Cette définition du stress inclut comme dit précédemment, les dimensions personnelles complexes, cognitives et émotionnelles. Il ne s’agit plus seulement de le considérer selon une approche biologique. On peut distinguer le stress aigu, impliquant une réponse de courte durée, amenant la résolution de la menace ; et le stress chronique, agissant sur le long terme et ne permettant pas toujours le retour à l’équilibre initial. De manière résumée, selon le Larousse médical en ligne, Stress signifie : « état réactionnel de l’organisme soumis à une agression brusque – de l’anglais stress, effort intense ». L’agression déclenche au niveau cérébral (hypophyse) une « réaction d’alarme », médiée par le système nerveux autonome (SNA), stimulant la sécrétion de corticotrophine (ACTH) et donc d’hormones surrénaliennes (cortisol) qui modifient l’équilibre psycho-physiologique du sujet et entraînent notamment une tachycardie, une hyperventilation et une vasoconstriction artérielle.
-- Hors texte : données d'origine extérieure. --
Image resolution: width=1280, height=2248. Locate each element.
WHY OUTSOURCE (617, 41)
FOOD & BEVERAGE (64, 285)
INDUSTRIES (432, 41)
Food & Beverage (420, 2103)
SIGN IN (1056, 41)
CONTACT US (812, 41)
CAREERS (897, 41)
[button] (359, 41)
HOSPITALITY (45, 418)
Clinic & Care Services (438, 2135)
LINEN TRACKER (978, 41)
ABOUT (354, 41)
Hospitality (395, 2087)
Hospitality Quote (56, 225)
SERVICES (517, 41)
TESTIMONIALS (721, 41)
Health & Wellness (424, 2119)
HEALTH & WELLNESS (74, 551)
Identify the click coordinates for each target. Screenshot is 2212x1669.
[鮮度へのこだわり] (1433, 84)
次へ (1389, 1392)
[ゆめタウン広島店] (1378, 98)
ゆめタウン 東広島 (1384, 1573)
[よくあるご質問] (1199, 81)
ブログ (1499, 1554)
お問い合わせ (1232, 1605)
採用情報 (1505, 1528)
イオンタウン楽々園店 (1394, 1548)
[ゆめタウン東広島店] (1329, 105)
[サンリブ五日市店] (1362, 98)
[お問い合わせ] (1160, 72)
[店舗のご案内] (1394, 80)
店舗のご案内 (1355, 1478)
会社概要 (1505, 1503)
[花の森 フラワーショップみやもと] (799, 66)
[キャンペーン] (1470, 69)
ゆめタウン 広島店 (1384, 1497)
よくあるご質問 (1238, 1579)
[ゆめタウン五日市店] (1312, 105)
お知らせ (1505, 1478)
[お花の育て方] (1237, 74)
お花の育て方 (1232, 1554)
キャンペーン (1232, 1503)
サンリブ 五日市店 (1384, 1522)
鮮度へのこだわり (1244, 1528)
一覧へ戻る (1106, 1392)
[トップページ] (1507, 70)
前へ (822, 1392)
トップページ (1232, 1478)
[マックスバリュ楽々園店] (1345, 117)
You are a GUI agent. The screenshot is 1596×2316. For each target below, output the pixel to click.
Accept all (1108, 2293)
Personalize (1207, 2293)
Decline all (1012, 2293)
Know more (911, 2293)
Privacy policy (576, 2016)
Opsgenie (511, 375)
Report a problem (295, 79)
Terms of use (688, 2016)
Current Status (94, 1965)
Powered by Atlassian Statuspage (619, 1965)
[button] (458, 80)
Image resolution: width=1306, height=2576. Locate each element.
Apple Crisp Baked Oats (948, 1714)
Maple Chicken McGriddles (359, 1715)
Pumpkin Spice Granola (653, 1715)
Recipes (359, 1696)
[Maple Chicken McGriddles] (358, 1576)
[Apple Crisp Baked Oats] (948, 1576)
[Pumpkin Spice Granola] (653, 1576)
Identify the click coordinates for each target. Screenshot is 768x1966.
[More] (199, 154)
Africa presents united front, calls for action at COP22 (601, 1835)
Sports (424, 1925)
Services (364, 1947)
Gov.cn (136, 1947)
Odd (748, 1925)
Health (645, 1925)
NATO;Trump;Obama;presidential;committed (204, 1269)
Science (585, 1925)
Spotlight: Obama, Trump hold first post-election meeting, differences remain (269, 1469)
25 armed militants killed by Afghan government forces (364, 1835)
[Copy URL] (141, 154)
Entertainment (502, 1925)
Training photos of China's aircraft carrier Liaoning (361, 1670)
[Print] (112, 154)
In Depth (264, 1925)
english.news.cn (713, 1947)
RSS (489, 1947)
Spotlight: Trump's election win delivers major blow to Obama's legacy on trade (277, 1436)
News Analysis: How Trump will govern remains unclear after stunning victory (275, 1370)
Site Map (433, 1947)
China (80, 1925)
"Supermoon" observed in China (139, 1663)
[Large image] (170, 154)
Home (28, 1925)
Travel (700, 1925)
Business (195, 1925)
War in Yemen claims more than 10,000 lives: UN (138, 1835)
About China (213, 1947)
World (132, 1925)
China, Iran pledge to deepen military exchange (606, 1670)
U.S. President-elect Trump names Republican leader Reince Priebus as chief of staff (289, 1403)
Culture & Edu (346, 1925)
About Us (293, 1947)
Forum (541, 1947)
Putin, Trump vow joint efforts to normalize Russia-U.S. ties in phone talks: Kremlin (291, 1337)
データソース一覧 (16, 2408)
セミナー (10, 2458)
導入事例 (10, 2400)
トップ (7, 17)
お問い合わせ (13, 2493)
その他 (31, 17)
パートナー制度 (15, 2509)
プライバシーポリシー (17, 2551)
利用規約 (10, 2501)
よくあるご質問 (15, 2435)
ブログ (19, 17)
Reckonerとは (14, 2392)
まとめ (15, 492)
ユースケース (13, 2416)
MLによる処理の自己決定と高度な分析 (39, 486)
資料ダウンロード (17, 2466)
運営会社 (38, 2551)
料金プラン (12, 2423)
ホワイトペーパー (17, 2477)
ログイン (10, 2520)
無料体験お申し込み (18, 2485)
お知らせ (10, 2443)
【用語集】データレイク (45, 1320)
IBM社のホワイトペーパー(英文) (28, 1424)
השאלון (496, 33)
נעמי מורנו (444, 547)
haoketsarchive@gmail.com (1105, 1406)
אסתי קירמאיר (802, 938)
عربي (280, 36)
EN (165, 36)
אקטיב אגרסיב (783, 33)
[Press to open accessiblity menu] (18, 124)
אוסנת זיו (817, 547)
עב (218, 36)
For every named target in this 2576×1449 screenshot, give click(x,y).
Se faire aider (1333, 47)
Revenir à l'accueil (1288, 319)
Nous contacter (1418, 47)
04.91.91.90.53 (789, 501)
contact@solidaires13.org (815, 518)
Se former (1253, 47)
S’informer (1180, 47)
Lorsque le stress reste mineur, il joue un rôle positif en améliorant les capacités d’adaptation à l’agression. Il n’en va pas de même lorsque l’agression est trop intense ou qu’elle se prolonge.
La CIM 101 définit la réaction aigüe à un facteur de stress de la manière suivante (F43 : Réactions à un facteur de stress important, et troubles de l’adaptation) : Trouble transitoire, survenant chez un individu ne présentant aucun autre trouble mental manifeste, à la suite d’un facteur de stress physique et psychique exceptionnel et disparaissant habituellement en quelques heures ou en quelques jours. La survenue et la gravité d’une réaction aiguë à un facteur de stress sont influencées par des facteurs de vulnérabilité individuels et par la capacité du sujet à faire face à un traumatisme. La symptomatologie est typiquement mixte et variable et comporte initialement un état « d’hébétude » caractérisé par un certain rétrécissement du champ de la conscience et de l’attention, une impossibilité à intégrer des stimuli et une désorientation. Cet état peut être suivi d’un retrait croissant vis-à-vis de l’environnement (pouvant aller jusqu’à une stupeur dissociative – voir F44.2), ou d’une agitation avec hyperactivité (réaction de fuite ou fugue). Le trouble s’accompagne fréquemment des symptômes neuro-végétatifs d’une anxiété panique (tachycardie, transpiration, bouffées de chaleur).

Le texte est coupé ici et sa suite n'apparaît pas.